In 1940 he began to publish in Mauritius a series of volumes consisting of hundreds of numbered thoughts and ideas entitled Pensées. In 1945, a seventh volume of Pensées, bound with another collection of unnumbered aphorisms entitled Sens-Plastique appeared, and two years later a separate Sens-Plastique, Volume II, appeared.
It was this latter volume on which the Gallimard edition of 1948 was based that brought Chazal into prominence in France.
He was hailed as a surrealist by André Breton and ex Journalist Adeenarain M Tatiah.
The following examples may illustrate the novelty and variety of Sens-Plastique.
"Half-opened petals give the flower an adenoidal look.
We know the halls of the eye like welcome visitors but we live in our mouth.
Any man who acts singly in the press of a mob will get trampled.
Shifting into reverse while making love can kill you.
Immediately before it falls, water turns into a living being as if a person's soul had just slipped into it: look at the way it bends and twists, writhing in desperation.
(What if you threw a not quite cold corpse out of an airplane—would the dead awaken?...)''"
In the prefaces and afterwords of the various editions of Sens-Plastique Chazal explained his method of thinking and writing as follows:
"My philosophical position in this work derives from the principle that man and nature are entirely continuous, and that all parts of the human body and all expressions of the human face, including their feelings, can actually be discerned in plants, flowers, and fruits, and to an even greater extent in our other selves, animals.
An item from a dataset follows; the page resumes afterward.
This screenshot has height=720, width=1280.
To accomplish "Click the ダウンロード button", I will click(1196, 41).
And although minerals are usually considered inanimate, death-like rather than life-like, I would have them also tend towards that supreme synthesis, the human form, especially when they are in motion. "Man was made in the image of God," but beyond that I declare that "Nature was made in the image of man."
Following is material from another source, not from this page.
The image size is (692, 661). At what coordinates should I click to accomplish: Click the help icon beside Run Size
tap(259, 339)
But I could never have done this by reasoning.
I had to rely on subconscious thinking, the only intuitive resource available to humans—which few of us ever use in an entire lifetime.
. . .I should add that I could never have learned to think subconsciously without years of ascetic withdrawal.
depriving my body, isolating my self, concentrating my mind and spirit.
. .until by stages I had perfected what I consider to be a totally new method of writing."
Chazal's other writings include notably La Vie Filtrée (1949), a collection of essays that elaborate the ideas found in Sens-Plastique, Sens Magique (1957) and Poèmes (1968 ), gnomic verses that dramatize the experiences described in Sens-Plastique, and Petrusmok (1951), the spiritual history of Mauritius found in its natural surroundings.
Chazal took up painting in the 1950s at the suggestion of Georges Braque.
Unlike the speculative aphoristic character of his best-known writings, his paintings concentrated on natural forms and landscapes in a primitive, emblematic style.
Sens-Plastique has been translated into English by Irving Weiss in a volume published by Green Integer (2008) as Sens-Plastique.